## [Material shown]
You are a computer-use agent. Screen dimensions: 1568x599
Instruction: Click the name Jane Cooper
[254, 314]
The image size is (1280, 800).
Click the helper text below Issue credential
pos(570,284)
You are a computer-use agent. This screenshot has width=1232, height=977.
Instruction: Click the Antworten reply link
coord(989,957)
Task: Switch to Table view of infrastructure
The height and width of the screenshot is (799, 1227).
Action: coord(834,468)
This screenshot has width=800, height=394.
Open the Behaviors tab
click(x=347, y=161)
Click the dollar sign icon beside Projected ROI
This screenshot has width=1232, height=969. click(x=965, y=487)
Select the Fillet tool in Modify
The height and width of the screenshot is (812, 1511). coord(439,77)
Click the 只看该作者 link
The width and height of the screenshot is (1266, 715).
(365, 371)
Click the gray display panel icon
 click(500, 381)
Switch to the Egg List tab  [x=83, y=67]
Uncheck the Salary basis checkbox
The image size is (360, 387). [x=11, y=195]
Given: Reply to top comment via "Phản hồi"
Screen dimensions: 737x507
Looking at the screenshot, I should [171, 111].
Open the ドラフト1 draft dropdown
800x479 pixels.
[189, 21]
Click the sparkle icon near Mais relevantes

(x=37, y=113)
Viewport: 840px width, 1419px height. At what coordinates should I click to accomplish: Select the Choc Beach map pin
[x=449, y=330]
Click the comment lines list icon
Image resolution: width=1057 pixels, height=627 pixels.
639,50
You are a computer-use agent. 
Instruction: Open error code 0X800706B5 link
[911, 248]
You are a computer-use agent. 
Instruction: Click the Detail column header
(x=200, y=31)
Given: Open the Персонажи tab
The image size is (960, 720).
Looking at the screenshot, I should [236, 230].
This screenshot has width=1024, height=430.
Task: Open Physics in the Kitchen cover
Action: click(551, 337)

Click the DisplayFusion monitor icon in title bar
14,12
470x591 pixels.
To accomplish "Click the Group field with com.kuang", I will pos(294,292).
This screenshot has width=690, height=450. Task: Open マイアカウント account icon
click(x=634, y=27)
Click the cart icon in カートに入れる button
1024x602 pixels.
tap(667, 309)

## [Task objective]
Within the material above, output exactly the lines from the one with "Image resolution: width=1057" through the one with "Given: Open the Персонажи tab", end lines included, and nothing besides.

## [Answer below]
Image resolution: width=1057 pixels, height=627 pixels.
639,50
You are a computer-use agent. 
Instruction: Open error code 0X800706B5 link
[911, 248]
You are a computer-use agent. 
Instruction: Click the Detail column header
(x=200, y=31)
Given: Open the Персонажи tab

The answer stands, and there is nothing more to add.